Problem to work on | Continue the sports commentary on Lance Armstrong and A-Rod from its final sentence, keeping its tone.

Study text |
_ _ _

In cycling, Greg LeMond threatened how Armstrong looked in a tight yellow shirt and Lance went off on LeMonde, according to ESPN's Outside The Lines. He seemed to always have the cancer argument to hide behind when people were too critical. 

Whether he said it or not, there always seemed to be that "watch what you say about the cancer survivor" aspect to his persona and grandeur.  As much as it made him more legendary, it saved him from more scrutiny—whether deservedly so or not.

He certainly didn't seem to complain much about having that PR shield when he did all but test positive for steroids on his way to winning the Tour De France year after year after year. So, whether you like him or hate him, you can see that he comes across as a bit of a jerk, making him perfect for our fantasy league.

So, where does A-Rod fit in?  He's got the notoriety, but it's hard to say whether he's a jerk.  You'll remember that he pulled the "castle" move with Madonna—made famous in chess and having affairs in British castles.

Perhaps, both are applicable here.  Some would argue that this move broke up two marriages and brought a lot of unnecessary attention to his teammates.

What about the opt-out move during the '07 World Series?  Some say he was trying to make a story when Boston was playing against Colorado, but most people didn't care and he fired Scott Boras. So, how much of a jerk can he be?

What about the reports of "A-Fraud" in Torre's book?  What about slapping the ball out of Bronson Arroyo's glove during the playoffs or yelling when another player was about catch a fly ball?  What about mouthing off to Arroyo and forgetting that Varitek was right behind him?

_ _ _

Source material |
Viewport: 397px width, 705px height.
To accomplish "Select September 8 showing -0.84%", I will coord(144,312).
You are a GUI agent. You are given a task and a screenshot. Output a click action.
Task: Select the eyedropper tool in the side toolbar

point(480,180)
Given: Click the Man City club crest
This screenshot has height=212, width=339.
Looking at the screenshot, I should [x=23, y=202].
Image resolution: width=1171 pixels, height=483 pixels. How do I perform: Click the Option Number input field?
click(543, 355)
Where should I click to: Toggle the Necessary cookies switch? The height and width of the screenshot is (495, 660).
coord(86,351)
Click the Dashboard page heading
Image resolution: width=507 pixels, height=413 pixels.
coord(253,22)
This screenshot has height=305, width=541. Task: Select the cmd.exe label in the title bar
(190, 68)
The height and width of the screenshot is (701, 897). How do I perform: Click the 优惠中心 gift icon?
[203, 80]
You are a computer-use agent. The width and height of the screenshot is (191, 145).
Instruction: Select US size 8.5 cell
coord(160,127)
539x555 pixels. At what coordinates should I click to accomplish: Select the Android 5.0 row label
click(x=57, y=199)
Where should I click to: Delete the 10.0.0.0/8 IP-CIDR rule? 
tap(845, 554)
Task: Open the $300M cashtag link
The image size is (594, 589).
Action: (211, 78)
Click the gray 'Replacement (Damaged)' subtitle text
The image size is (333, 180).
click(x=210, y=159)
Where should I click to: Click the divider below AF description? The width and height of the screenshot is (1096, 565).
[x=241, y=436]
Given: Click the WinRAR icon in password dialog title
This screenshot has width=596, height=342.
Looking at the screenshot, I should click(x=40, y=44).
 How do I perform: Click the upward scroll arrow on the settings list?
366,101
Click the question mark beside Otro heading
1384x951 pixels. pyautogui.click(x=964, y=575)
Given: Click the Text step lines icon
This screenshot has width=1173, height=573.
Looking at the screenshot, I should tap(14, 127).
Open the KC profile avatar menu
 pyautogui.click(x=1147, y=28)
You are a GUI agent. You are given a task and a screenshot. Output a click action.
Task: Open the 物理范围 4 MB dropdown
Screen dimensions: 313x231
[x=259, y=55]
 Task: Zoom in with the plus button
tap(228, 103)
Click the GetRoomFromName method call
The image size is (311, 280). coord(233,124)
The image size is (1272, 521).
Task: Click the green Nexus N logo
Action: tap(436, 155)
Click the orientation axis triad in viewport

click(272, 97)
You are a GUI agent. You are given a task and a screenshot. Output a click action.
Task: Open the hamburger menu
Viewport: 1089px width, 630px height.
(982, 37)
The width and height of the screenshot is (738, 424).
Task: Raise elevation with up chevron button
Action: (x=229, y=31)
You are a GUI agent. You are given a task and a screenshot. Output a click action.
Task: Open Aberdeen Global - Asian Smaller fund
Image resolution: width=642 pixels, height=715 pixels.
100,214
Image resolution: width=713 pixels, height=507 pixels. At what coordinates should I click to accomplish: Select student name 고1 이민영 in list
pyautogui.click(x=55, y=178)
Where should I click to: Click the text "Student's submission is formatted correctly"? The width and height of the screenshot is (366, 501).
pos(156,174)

_ _ _

Task answer |
Does the guy have some character flaws?  Sure—(I'm a Red Sox fan and I will be VERY VOCAL this season at Fenway when A-Rod come in to town) but is the guy a jerk?  If so, does he compare with Bonds and Armstrong?

It's a tough one.  He sure has notoriety, though, and that's worth something.

3. So what's the tiebreaker?  It can NOT be candor; I know this much.

Lets step back for a moment.

The term steroids has been rolled out broader than the American flag at Fenway Park on Opening Day and has just as many holes in it.  We can't say for sure which ones are dangerous anymore, so as a public health conscious, baseball society, the safety for children issue has been devalued.

What's worse, as more people do it, we are losing the power behind the words, "You cheat at baseball."

There are less and less stones to throw, and if a player tells the truth, we can't use the classics like the "Palmeiro" or the "Sosa" or even the "Mark McGwire" to cast hypocrisy on them. Hypocrisy, if you remember, was treated much more severely than the act itself, at least publicly if not legally also.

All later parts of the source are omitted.